▶ _READING PASSAGE_

Because some investigators have found improved specificity with technetium compounds and the use of dipyridamole in patients with LBBB, in our study we analysed the accuracy of exercise (+dipyridamole) perfusion SPECT in patients with LBBB and previous myocardial necrosis in the diagnosis of coronary artery stenosis.13,18,20–24
In our series, positive predictive values of exercise (+dipyridamole) SPECT perfusion scintigraphy were 93% for left anterior descending coronary artery stenosis of > 50%, 96% for circumflex coronary artery stenosis, and 89% for right coronary artery stenosis; specificity values were 83%, 92%, and 69%, respectively. The high specificity for the left anterior descending artery—in contrast to that reported in patients with LBBB but without previous acute myocardial infarction—could be explained by the fact that inferior acute myocardial infarction and LBBB together would probably result in a severe defect in the inferior region on SPECT, and fewer septal false positives from the bundle branch block.

▶ _PROBLEM_
Resume the passage on perfusion SPECT in patients with left bundle branch block, continuing after its final sentence.

▶ _DATASET ENTRIES_
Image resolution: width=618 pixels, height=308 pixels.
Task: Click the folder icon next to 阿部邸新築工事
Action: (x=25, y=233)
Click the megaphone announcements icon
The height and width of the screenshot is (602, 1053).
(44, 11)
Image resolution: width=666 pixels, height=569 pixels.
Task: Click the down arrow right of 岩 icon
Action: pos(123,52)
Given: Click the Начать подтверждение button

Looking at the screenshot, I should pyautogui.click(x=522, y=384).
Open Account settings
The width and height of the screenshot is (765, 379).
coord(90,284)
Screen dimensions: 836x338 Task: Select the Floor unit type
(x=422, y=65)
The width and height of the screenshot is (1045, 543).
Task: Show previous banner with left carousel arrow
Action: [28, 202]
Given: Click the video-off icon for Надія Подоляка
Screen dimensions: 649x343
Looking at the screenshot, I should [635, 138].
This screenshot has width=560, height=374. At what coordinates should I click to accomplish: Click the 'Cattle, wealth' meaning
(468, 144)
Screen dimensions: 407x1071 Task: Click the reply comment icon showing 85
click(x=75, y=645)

* * *

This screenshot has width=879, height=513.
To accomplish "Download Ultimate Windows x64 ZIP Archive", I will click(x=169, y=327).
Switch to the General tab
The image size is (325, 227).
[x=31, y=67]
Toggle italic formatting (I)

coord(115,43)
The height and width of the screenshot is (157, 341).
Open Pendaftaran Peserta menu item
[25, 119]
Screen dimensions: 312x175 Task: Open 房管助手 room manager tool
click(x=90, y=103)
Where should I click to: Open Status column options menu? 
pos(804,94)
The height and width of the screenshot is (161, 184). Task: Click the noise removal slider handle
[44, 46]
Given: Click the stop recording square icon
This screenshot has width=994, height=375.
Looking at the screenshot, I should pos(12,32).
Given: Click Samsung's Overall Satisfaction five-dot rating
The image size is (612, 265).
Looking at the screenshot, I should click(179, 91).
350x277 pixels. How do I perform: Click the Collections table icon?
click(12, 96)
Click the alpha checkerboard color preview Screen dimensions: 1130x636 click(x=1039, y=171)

---

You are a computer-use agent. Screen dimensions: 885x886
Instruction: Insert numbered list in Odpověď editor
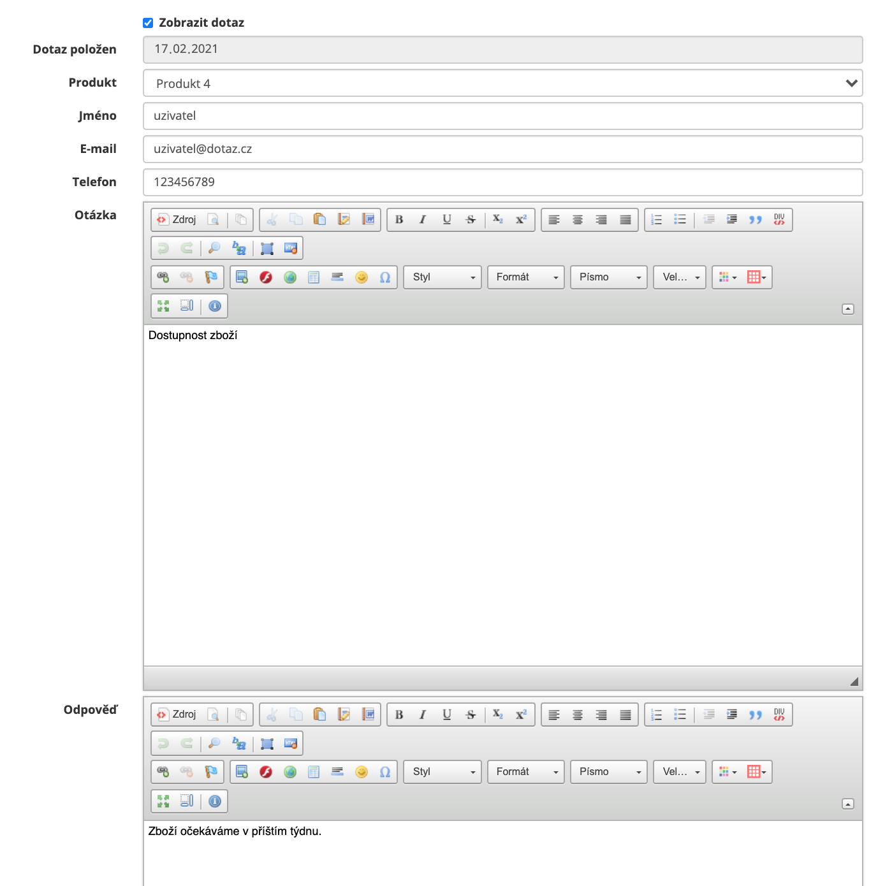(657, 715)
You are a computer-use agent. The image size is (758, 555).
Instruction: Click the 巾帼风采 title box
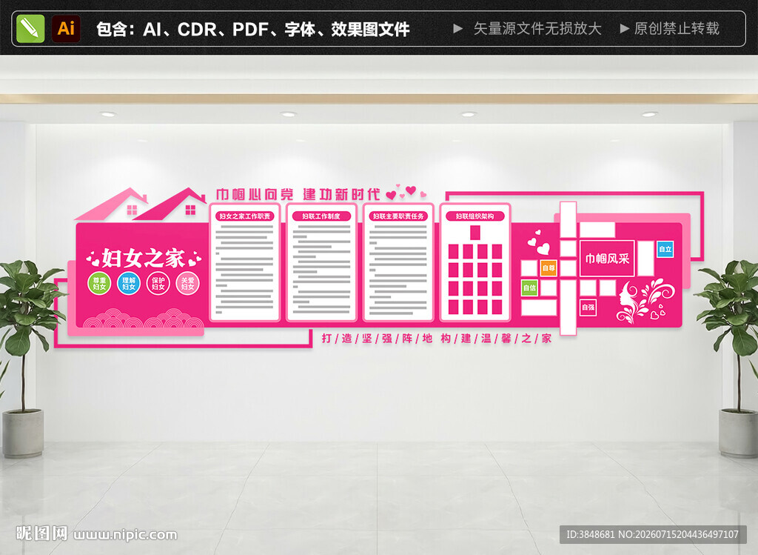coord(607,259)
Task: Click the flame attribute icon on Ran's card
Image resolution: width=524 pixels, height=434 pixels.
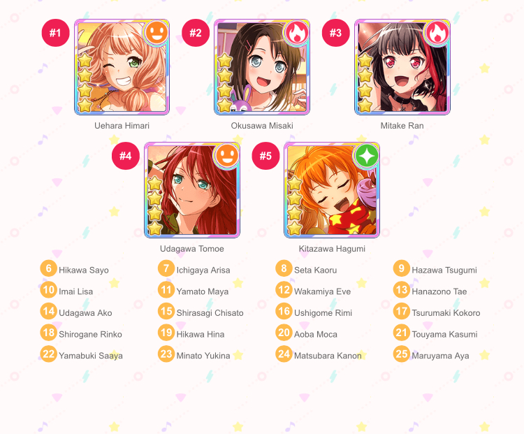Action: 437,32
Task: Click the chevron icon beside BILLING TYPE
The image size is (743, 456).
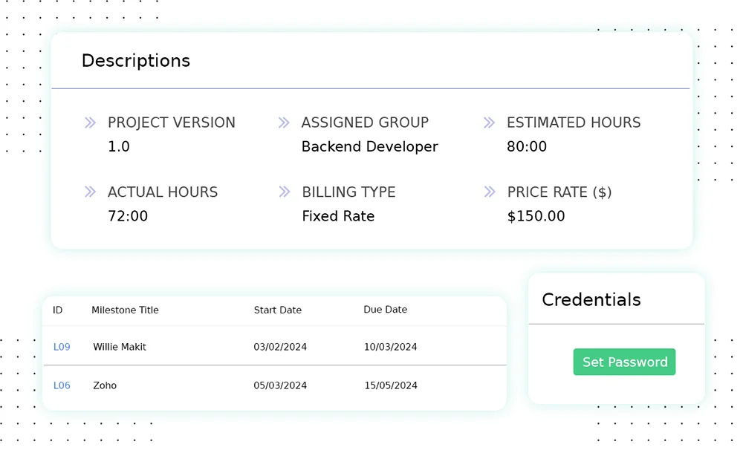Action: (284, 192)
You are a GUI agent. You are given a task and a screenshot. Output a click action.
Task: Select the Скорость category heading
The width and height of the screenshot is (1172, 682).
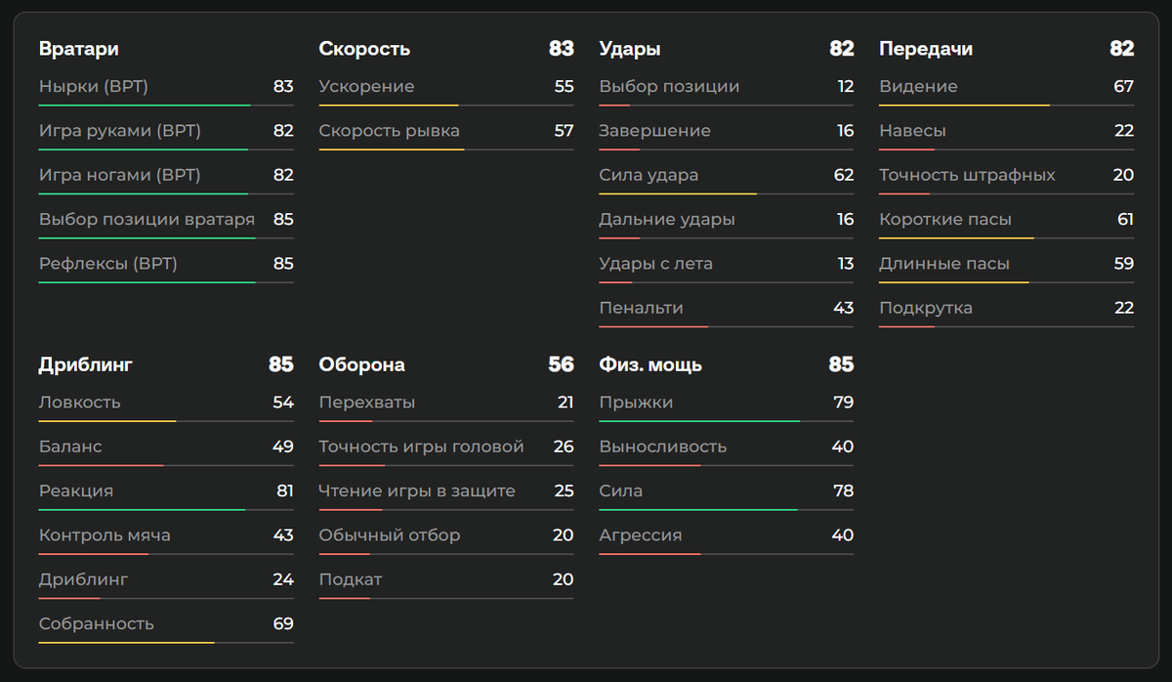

▶ _ANSWER SPACE_
However, the sensitivity and negative predictive value of exercise (+dipyridamole) myocardial perfusion SPECT were suboptimal for the left anterior descending artery (69% and 48%, respectively) and the circumflex artery (64% and 46%). Several factors could explain these results:
the low peak oxygen consumption (4.5 METs) and low myocardial oxygen consumption (68% of predicted heart rate and peak heart rate × maximum systolic blood pressure product of 15 730) in symptomatic medically treated patients (41% had angina during stress)
dipyridamole and tetrofosmin may underestimate the presence of coronary artery disease because of the rapid rate of the tetrofosmin extraction fraction during high flow states
the low capacity of myocardial perfusion SPECT to detect not only the most severe stenoses but all coronary stenoses
the low capacity of myocardial perfusion SPECT to detect ischaemia at a distance in the presence of necrosis in a particular region; low sensitivity of myocardial scintigraphy for diagnosing multivessel disease in patients with previous acute myocardial infarction has also been reported in previous studies of patients without LBBB.38–40We conclude that resting myocardial perfusion SPECT with technetium compounds is useful for localising healed myocardial necrosis in patients with LBBB, and that exercise (+dipyridamole) SPECT has a high positive predictive value and specificity for the diagnosis of coronary stenosis in patients with LBBB and previous acute myocardial infarction.